Content starts

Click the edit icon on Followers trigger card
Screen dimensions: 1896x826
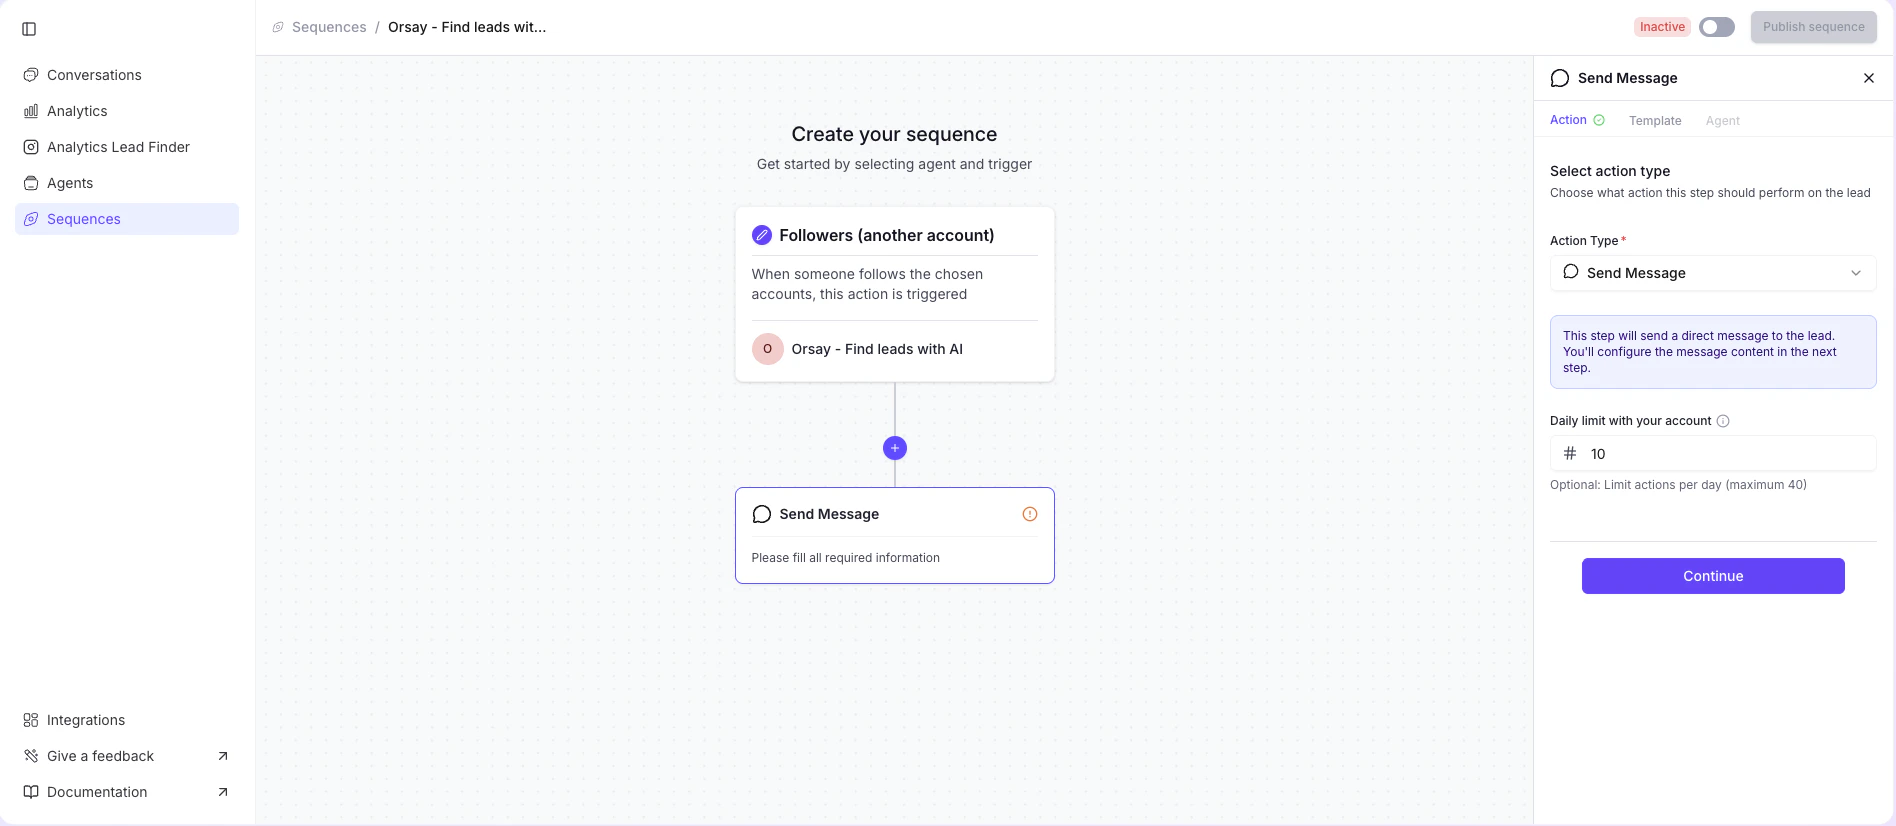762,235
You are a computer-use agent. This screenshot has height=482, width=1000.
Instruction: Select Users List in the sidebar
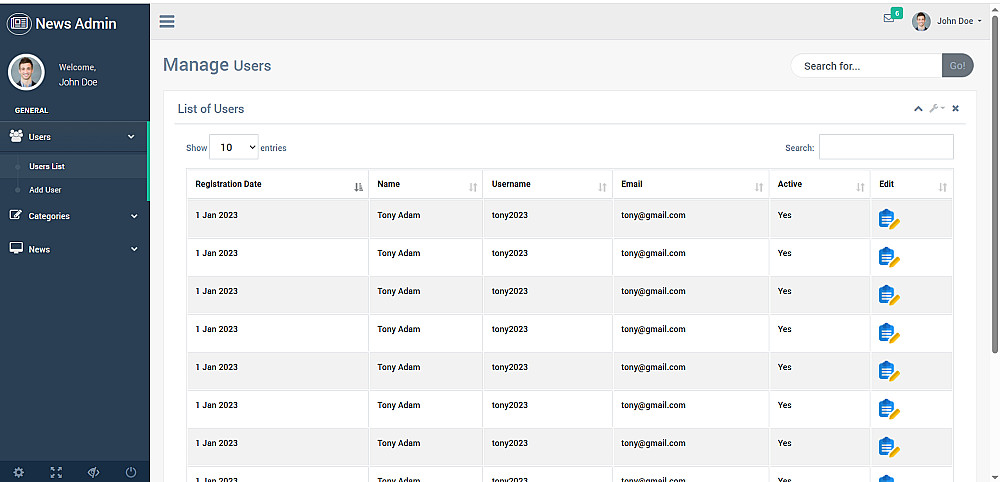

Content ends

What you should do - Please print exactly the lines from the line containing "Screen dimensions: 1896x826" through the end of the records above, both included, leaving out every picture.

Result of this exercise -
Screen dimensions: 1896x826
762,235
You are a computer-use agent. This screenshot has height=482, width=1000.
Instruction: Select Users List in the sidebar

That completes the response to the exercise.